4.0 Audit depth and audit design

AI system audits can be performed at different levels, requiring different degrees of technical expertise from auditors, and varying levels of access to the system’s technical components:

  1. At the baseline level, an audit focuses on reviewing documentation to check that all key governance components are addressed, relevant risks are identified and appropriate mitigation strategies are in place. This approach can assess how well the organisation controls risk factors, but it does not determine whether the AI system is actually breaching principles such as equal treatment.
  2. When auditors have access to run the model and test it using either real production data or synthetic data, they can directly evaluate the system’s behaviour and outputs. This enables them to audit the actual impact of the AI system. For example, auditors can test a predictive AI system by altering a single input variable and comparing the results, or probe a generative AI system for vulnerabilities by using specially crafted prompts.
  3. In a comprehensive audit of the AI system, more technical audit tests can give valuable insights into its components:
    1. Close inspection of the data and a review of the code can give higher confidence in the accuracy of the documentation, particularly regarding the specifications of the ML model.
    2. For predictive AI systems, reproduction of (or parts of) the model training, testing, scoring and performance measures might be necessary to understand and verify details of the model, its performance and reproducibility, as well as its fairness implications. This requires infrastructure that is capable of supporting such verification. The associated costs and potential benefits of this approach should be taken into account when considering it.
    3. Developing suitable alternatives to the model can be advantageous to highlight deficiencies and how they can be prevented. As with (3b), careful consideration is needed before deciding to develop alternative models, as doing so may lead to responsibilities that are not in accordance with the SAI’s statutory tasks. Furthermore, the costs and benefits of this approach should be considered.
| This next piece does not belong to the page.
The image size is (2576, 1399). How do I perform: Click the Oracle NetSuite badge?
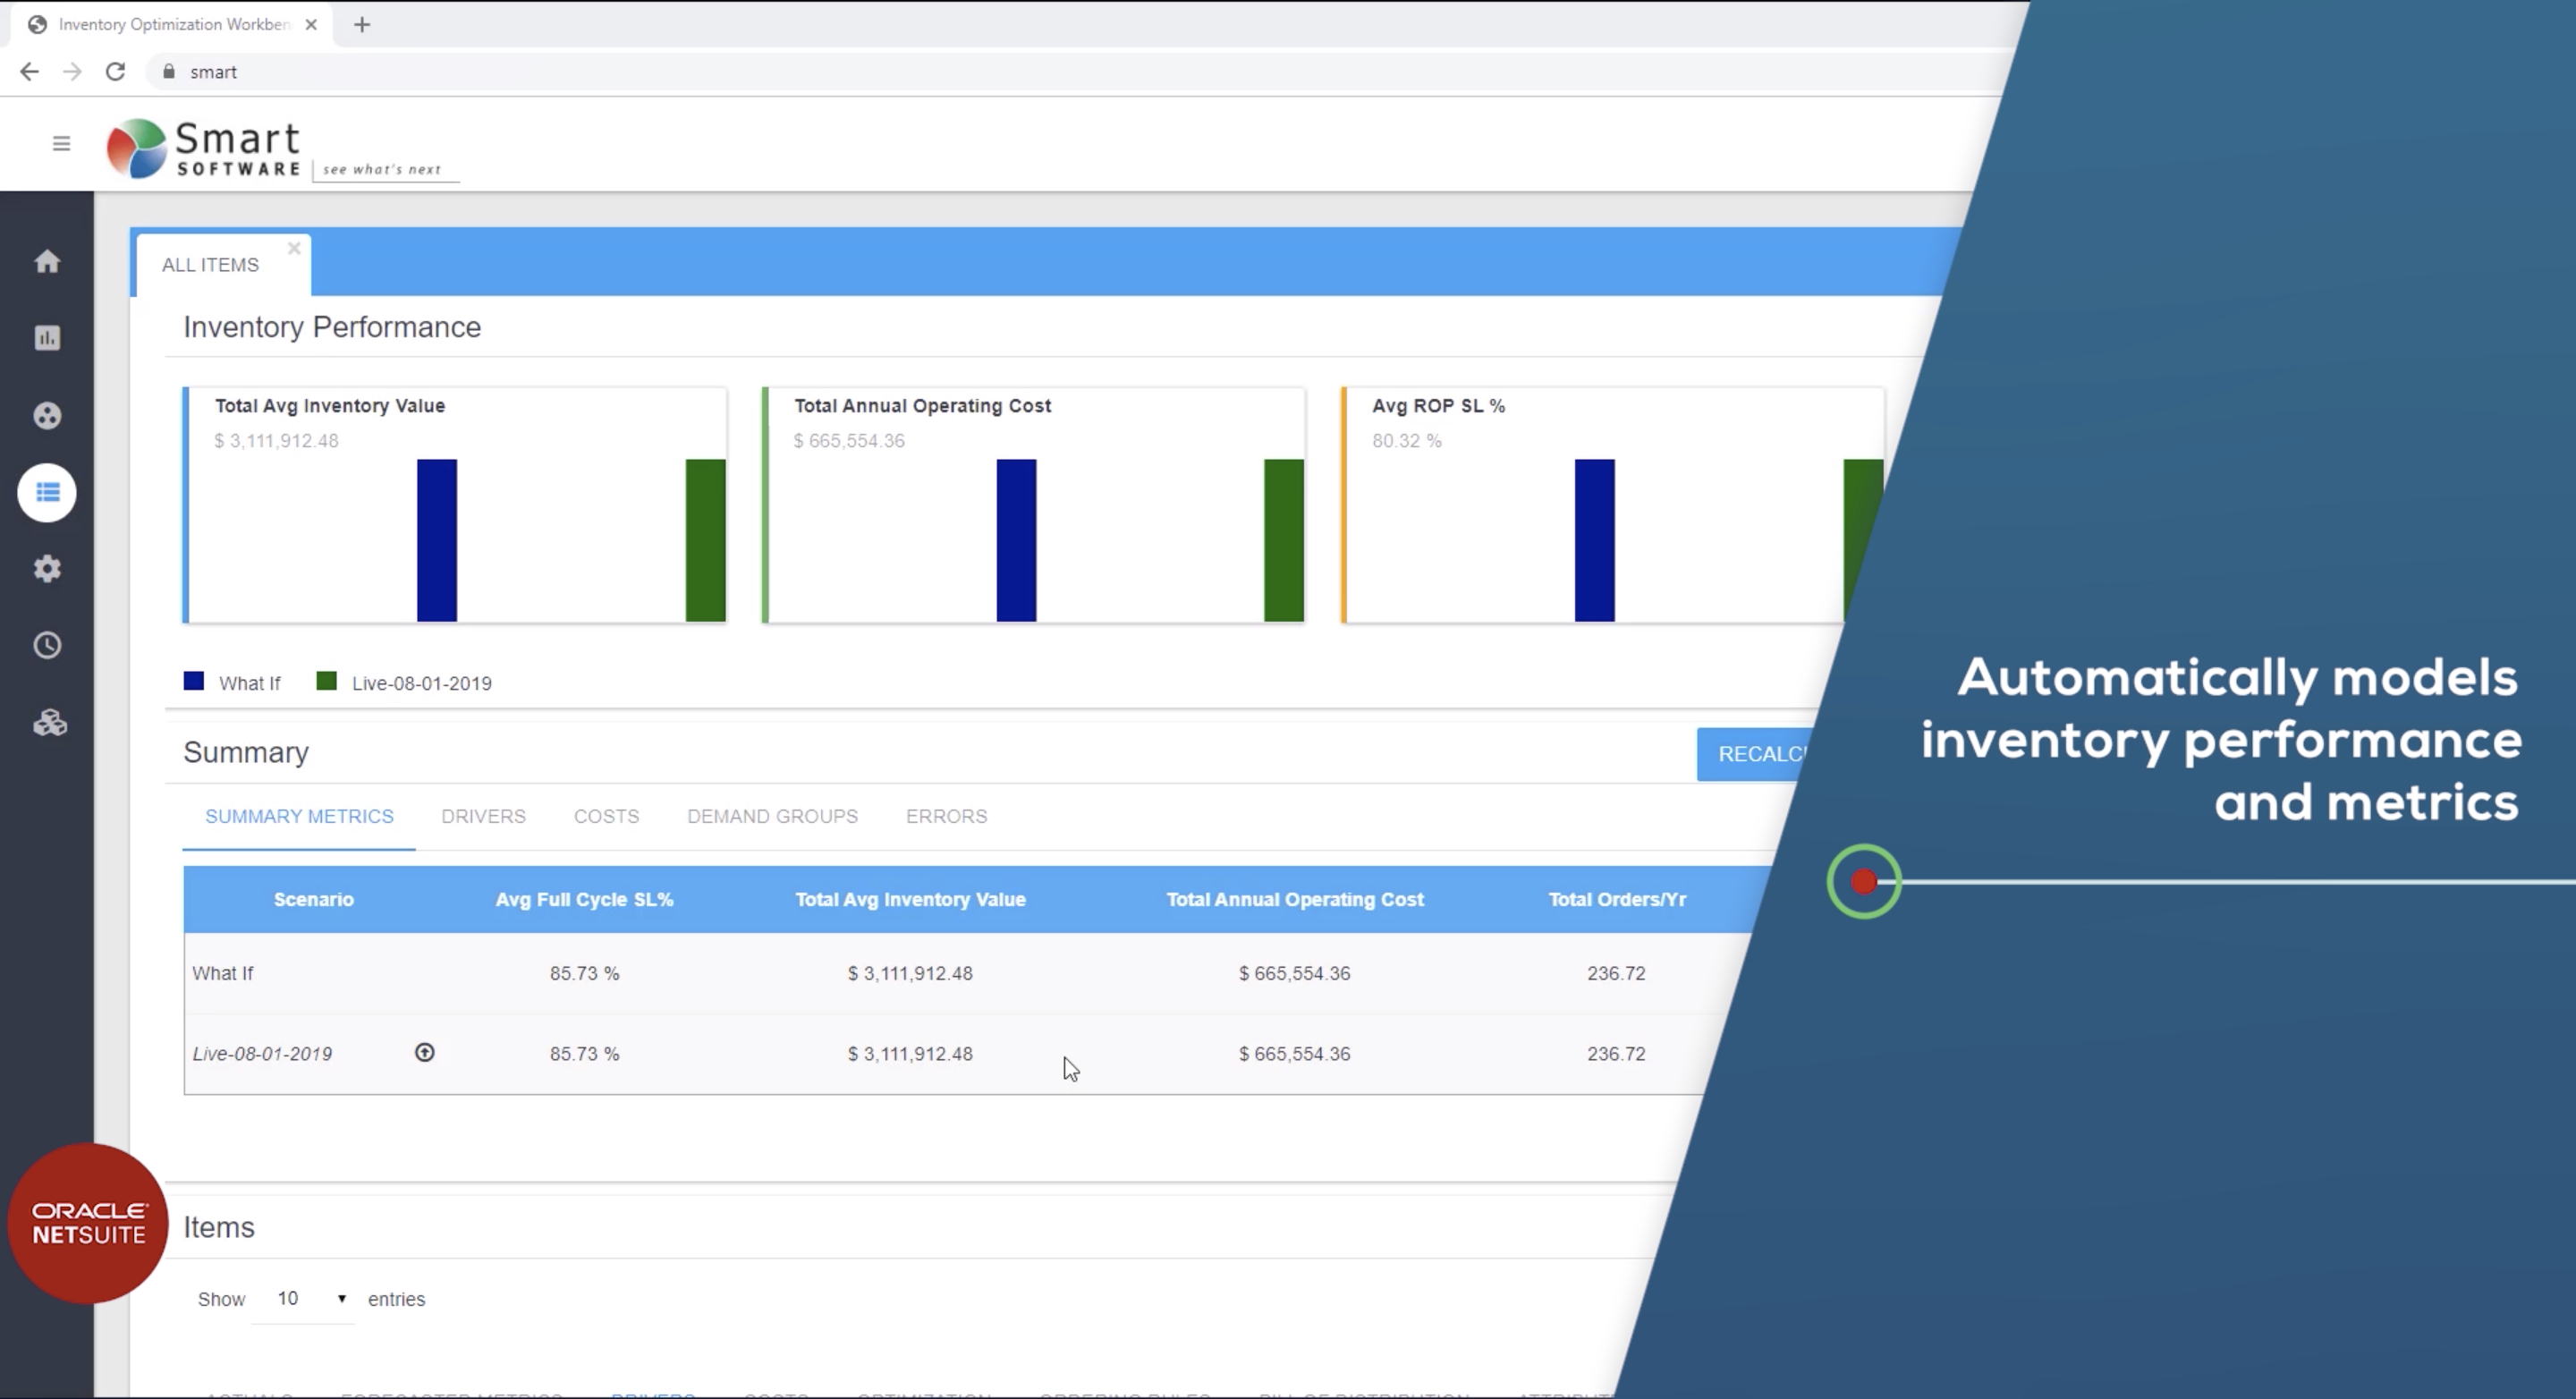click(88, 1222)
For complex AI systems and/or systems purchased from a third party, it is likely that this will not be feasible for an auditor.

Auditors who would like to perform all levels of review should have a deep understanding of the AI system’s technology in order to give meaningful recommendations for improvements. Where the auditee organisation lacks expertise, any shortcomings should be recognised and appropriate recommendations offered. This may require expertise from AI or IT specialists. The appropriate audit depth is determined by the risks connected to the AI system, the purpose of the audit and overall audit questions.57

Another defining factor when planning an AI audit is the auditee’s maturity and ambition with regards to AI, and whether the AI system was developed by the auditee or is an externally developed, purchased system. The level and character of available documentation is likely to vary significantly with the auditee’s organisational structure, its investment in AI and the size of the AI project. In the case of purchased AI systems, where neither the source code nor the detailed model specifications are known to (or verifiable by) the auditee organisation, it remains their responsibility to provide extensive documentation that proves compliance to the proper standards of public administration processes.

Auditors should assume that the data, or relevant extracts, are available alongside the documentation. However, the code and the model itself may not be in a format that is accessible to auditors58, particularly in the case of purchased AI systems. In such instances, close cooperation with the auditee organisation is necessary to perform tests and/or demonstrations on their premises, supervised by auditors with a sound understanding of the topic.


  1. For example, in The use of artificial intelligence in the central government, the overall audit questions were about responsible AI usage in the central government, and the technical details of the AI systems in use at the time were out of scope of the audit. Hence the audit of four AI systems that served as case studies was performed as a baseline audit of AI governance of these AI systems.↩︎

  2. While many ML models are developed in python or R, there are other software writing options. It is therefore unreasonable to request that auditors be familiar with every coding language and software framework. Costs related to the acquisition of additional software and/or computing power might create additional problems.↩︎